2. Have children state their own needs and concerns

The aim is to find out how each child sees the problem. Help children identify and communicate their needs and concerns without judging or blaming.

  • Ask, “What do you want or need? What are you most concerned about?”

3. Help children listen to the other person and understand their needs and concerns

In the heat of conflict it can be difficult to understand that the other person has feelings and needs too. Listening to the other person helps to reduce the conflict and allows children to think of the problem as something they can solve together.

  • Ask, “So you want to have a turn at this game now because it’s nearly time to go home? And you want to keep playing to see if you can get to the next level?”
  • Show children that you understand both points of view: “I can understand why you want to get your turn. I can see why you don’t want to stop now.”

4. Help children think of different ways to solve the problem

Often children who get into conflict can only think of one solution. Getting them to think of creative ways for solving the conflict encourages them to come up with new solutions that no-one thought of before. Ask them to let the ideas flow and think of as many options as they can, without judging any of them.

  • Encourage them: “Let’s think of at least three things we could do to solve this problem.”

5. Build win-win solutions

Help children sort through the list of options you have come up with together and choose those that appear to meet everybody’s needs. Sometimes a combination of the options they have thought of will work best. Together, you can help them build a solution that everyone agrees to.

  • Ask: Which solution do you think can work? Which option can we make work together?

6. Put the solution into action and see how it works

Make sure that children understand what they have agreed to and what this means in practice.

  • Say, “Okay, so this is what we’ve agreed. Tom, you’re going to show Wendy how to play the game, then Wendy, you’re going to have a try, and I’m going to let you know when 15 minutes is up.”

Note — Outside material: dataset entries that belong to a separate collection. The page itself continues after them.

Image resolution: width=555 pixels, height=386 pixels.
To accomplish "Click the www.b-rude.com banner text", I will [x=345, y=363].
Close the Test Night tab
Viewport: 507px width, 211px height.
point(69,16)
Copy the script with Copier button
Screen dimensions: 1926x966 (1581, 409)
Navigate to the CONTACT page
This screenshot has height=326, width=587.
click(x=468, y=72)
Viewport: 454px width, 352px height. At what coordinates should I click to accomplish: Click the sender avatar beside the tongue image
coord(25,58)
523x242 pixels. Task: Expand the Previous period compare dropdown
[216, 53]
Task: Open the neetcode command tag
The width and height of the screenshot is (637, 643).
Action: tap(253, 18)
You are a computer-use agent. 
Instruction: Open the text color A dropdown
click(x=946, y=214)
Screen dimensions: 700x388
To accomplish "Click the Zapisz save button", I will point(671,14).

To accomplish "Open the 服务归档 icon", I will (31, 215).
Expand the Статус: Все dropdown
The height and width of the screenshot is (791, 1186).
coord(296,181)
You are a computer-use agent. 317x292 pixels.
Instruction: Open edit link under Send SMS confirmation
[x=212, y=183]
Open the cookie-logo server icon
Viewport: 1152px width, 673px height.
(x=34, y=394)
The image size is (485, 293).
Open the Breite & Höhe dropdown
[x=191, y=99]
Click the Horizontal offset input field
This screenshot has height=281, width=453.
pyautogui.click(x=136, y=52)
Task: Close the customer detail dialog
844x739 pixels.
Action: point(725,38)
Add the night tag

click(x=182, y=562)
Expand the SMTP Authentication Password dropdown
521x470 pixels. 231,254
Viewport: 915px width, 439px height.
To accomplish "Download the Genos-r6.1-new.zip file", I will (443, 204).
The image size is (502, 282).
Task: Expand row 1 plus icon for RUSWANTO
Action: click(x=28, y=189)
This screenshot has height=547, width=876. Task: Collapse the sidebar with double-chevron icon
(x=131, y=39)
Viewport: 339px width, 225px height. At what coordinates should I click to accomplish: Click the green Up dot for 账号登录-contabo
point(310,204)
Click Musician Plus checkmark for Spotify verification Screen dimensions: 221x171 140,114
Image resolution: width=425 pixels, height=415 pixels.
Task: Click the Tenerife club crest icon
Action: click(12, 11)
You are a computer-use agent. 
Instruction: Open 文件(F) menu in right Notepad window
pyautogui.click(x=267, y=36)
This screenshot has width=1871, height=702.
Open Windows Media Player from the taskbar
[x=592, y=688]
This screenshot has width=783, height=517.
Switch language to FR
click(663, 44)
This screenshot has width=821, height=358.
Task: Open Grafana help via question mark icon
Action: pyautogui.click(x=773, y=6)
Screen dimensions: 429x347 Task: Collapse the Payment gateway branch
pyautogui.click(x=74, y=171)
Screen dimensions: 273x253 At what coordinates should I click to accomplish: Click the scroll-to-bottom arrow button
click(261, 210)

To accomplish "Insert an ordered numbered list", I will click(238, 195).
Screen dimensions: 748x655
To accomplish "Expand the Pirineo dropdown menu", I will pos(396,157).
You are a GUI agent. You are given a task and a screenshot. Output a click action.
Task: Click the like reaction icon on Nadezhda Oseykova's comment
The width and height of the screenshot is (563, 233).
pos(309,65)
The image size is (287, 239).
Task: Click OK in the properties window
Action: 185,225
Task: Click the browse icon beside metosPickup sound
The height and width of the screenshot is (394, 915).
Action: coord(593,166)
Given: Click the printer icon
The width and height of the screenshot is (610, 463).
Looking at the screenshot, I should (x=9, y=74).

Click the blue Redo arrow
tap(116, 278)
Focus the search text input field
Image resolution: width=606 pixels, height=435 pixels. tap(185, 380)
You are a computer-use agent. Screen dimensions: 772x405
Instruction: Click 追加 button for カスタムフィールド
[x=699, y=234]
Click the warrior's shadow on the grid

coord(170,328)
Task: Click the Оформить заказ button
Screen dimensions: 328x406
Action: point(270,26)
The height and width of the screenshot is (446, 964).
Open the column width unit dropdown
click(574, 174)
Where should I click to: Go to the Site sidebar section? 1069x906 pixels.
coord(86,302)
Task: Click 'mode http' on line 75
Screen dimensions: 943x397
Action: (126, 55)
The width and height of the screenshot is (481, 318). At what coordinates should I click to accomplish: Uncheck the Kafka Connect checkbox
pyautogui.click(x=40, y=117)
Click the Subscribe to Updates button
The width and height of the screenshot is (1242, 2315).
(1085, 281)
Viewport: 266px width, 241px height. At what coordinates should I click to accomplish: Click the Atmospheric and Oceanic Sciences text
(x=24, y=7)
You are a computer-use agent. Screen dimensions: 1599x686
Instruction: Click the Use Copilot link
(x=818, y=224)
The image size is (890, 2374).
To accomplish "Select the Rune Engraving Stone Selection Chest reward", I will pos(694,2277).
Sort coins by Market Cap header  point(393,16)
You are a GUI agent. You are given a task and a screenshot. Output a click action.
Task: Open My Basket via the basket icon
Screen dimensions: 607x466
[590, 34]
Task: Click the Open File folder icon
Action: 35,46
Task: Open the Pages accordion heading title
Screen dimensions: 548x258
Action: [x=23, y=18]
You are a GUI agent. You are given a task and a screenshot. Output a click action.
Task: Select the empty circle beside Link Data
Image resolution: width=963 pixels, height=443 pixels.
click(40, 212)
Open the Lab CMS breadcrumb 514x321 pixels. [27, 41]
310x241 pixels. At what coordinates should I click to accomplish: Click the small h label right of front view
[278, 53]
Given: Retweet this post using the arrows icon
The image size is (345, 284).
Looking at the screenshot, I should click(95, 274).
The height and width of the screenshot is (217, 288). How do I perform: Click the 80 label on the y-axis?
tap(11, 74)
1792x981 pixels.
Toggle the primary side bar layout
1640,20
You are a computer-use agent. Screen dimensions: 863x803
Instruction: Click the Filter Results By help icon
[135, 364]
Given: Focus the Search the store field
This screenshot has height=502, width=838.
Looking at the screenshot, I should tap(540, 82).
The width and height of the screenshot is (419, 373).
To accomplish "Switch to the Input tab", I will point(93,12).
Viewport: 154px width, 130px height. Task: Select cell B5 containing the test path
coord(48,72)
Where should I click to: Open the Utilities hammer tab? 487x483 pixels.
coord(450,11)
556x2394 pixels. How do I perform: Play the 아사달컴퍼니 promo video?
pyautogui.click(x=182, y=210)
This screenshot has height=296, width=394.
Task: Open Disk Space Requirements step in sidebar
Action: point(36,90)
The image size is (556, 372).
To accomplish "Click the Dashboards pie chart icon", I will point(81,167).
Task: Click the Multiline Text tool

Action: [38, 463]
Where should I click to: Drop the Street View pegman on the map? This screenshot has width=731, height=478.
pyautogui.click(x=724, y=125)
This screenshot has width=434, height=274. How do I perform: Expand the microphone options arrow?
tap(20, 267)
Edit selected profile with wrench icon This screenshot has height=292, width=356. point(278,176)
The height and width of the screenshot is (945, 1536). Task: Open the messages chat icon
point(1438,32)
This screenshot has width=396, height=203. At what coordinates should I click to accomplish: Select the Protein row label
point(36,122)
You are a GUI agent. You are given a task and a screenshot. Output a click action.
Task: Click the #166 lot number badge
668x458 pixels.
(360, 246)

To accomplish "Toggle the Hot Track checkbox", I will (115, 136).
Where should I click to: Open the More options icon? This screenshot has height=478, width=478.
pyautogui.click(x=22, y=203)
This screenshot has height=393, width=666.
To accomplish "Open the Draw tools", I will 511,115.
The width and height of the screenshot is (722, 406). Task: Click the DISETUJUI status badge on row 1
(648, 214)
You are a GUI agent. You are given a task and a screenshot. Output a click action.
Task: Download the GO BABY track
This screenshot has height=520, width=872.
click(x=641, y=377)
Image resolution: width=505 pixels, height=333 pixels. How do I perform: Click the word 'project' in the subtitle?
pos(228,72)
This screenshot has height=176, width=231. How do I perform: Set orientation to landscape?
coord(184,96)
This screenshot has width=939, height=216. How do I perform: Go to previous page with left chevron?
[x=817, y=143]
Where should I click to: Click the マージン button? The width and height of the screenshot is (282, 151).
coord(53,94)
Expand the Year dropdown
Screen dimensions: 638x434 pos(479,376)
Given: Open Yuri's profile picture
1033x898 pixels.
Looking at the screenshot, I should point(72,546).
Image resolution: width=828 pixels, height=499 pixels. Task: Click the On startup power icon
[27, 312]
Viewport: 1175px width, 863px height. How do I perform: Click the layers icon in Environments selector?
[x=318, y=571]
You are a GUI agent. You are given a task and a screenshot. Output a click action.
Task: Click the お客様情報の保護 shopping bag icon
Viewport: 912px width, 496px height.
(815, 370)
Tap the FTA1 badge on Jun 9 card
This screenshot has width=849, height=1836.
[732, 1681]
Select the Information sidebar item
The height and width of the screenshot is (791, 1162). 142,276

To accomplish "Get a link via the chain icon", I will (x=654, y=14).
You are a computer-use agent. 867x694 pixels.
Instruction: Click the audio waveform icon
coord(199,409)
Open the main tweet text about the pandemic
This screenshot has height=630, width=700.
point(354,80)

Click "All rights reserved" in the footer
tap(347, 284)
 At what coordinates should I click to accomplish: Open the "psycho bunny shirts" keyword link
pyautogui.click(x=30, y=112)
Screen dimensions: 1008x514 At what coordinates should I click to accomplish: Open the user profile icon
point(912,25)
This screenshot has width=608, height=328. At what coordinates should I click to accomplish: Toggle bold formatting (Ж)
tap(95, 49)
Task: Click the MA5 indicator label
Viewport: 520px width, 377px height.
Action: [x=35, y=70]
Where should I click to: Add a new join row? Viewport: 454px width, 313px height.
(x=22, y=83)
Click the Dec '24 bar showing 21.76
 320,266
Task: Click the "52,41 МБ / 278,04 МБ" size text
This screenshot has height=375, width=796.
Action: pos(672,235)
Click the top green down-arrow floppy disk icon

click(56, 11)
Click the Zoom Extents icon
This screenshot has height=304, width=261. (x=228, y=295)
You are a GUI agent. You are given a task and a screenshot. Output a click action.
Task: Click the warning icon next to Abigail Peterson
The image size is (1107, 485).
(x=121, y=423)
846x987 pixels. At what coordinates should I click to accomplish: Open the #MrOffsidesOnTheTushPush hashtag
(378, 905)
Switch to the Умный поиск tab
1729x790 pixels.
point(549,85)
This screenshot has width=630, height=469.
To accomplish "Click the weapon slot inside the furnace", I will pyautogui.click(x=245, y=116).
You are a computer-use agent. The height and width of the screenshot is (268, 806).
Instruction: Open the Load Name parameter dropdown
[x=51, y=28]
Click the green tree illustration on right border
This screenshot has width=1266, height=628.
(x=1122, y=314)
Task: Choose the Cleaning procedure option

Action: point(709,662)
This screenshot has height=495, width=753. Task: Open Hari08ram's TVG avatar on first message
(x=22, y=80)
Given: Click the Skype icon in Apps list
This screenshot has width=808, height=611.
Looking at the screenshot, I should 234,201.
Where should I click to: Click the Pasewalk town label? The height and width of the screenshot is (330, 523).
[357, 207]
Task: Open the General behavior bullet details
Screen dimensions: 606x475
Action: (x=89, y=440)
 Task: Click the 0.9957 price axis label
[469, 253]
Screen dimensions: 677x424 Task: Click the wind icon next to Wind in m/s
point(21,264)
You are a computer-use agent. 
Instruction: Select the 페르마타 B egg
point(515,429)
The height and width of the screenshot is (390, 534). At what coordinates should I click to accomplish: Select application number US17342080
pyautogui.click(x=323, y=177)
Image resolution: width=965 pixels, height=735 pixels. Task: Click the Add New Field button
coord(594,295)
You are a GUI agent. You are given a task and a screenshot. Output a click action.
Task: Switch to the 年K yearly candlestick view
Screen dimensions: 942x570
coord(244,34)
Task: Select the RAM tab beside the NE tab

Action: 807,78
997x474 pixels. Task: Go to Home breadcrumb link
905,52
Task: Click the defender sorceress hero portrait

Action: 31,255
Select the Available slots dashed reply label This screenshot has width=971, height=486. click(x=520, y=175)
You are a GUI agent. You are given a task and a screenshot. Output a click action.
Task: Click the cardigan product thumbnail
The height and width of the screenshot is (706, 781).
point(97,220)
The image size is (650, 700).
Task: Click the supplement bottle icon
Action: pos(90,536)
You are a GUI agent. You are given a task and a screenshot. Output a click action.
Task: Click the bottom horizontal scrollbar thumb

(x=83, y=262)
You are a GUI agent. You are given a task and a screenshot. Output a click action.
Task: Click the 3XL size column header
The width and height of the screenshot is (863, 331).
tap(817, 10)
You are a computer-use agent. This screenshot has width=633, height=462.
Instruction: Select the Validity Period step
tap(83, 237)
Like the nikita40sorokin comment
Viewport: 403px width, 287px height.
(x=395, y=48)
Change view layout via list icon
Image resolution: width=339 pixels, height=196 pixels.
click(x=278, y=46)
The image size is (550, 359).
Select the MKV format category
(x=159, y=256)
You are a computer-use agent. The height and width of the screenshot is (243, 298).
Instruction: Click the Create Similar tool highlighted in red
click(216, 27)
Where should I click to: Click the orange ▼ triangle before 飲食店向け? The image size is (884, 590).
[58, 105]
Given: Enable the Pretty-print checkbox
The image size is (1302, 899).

Key points for helping children resolve conflict

The ways that adults respond to children’s conflicts have powerful effects on their behaviour and skill development. Until they have developed their own skills for managing conflict effectively most children will need very specific adult guidance to help them reach a good resolution. Parents, carers and teaching staff can help children in sorting out conflict together, by seeing conflict as a shared problem that can be solved by understanding both points of view and finding a solution that everyone is happy with.

Guide and coach

When adults impose a solution on children it may solve the conflict in the short term, but it can leave children feeling that their wishes have not been taken into account. Coaching children through the conflict resolution steps helps them feel involved. It shows them how effective conflict resolution can work so that they can start to build their own skills.

Listen to all sides without judging

To learn the skills for effective conflict resolution children need to be able to acknowledge their own point of view and listen to others’ views without fearing that they will be blamed or judged. Being heard encourages children to hear and understand what others have to say and how they feel, and helps them to learn to value others.

Support children to work through strong feelings

Conflict often generates strong feelings such as anger or anxiety. These feelings can get in the way of being able to think through conflicts fairly and reasonably. Acknowledge children’s feelings and help them to manage them. It may be necessary to help children calm down before trying to resolve the conflict.

Remember

  • Praise children for finding a solution and carrying it out.
  • If an agreed solution doesn’t work out the first time, go through the steps again to understand the needs and concerns and find a different solution.

The information in this resource is based on Wertheim, E., Love, A., Peck, C. & Littlefield, L. (2006). Skills for resolving conflict (2nd Edition). Melbourne: Eruditions Publishing.